» **Materials provided**

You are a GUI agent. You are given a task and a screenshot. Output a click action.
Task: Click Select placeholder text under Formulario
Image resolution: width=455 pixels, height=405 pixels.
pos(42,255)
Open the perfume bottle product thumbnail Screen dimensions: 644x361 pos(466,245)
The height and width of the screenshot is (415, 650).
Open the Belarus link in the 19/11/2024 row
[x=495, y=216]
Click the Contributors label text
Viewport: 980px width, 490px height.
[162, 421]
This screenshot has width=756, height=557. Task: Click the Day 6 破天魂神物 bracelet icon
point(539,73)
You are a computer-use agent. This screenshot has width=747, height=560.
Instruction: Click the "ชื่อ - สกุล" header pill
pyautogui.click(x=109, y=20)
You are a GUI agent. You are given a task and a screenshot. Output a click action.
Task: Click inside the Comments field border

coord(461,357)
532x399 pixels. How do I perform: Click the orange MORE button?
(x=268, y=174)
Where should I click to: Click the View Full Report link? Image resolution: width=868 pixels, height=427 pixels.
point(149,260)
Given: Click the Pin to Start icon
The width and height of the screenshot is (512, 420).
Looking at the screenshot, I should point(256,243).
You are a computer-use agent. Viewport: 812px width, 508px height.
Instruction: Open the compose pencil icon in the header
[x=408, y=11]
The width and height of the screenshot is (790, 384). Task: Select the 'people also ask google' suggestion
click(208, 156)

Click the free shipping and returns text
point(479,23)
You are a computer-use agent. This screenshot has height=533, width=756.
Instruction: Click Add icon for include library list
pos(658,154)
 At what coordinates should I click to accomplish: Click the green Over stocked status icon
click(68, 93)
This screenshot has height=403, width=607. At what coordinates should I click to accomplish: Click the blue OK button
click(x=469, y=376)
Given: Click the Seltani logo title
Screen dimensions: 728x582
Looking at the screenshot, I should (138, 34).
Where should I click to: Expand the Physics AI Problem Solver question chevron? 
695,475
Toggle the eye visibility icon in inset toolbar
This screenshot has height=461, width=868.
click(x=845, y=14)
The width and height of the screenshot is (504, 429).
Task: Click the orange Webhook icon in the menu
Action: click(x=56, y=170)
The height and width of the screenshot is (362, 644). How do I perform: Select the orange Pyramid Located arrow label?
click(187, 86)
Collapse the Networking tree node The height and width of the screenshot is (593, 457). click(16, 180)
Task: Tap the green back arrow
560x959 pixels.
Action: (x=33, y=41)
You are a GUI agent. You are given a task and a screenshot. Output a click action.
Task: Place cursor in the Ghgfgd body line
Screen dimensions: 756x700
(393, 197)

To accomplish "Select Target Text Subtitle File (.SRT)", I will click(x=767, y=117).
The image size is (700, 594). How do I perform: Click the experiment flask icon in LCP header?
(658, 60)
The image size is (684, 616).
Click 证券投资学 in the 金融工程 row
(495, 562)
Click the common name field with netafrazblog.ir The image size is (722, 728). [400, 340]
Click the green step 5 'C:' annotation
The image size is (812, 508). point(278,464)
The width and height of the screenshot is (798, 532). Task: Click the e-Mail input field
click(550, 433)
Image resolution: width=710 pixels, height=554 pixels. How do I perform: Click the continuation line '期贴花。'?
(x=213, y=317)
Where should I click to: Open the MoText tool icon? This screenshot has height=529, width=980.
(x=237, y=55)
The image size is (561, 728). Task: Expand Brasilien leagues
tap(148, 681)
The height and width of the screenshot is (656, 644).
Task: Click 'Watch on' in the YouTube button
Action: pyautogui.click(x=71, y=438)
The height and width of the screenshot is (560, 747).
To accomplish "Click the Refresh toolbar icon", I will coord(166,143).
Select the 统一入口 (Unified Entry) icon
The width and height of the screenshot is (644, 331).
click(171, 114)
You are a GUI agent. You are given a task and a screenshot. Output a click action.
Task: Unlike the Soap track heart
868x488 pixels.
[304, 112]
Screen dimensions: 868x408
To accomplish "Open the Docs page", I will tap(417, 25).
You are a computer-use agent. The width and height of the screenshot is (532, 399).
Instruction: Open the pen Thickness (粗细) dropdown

» **What needs to be done**
Please retype the listing word for word, from its first line through the line containing "The height and width of the screenshot is (415, 650).", and add nothing else.

» **Task output**
You are a GUI agent. You are given a task and a screenshot. Output a click action.
Task: Click Select placeholder text under Formulario
Image resolution: width=455 pixels, height=405 pixels.
pos(42,255)
Open the perfume bottle product thumbnail Screen dimensions: 644x361 pos(466,245)
The height and width of the screenshot is (415, 650).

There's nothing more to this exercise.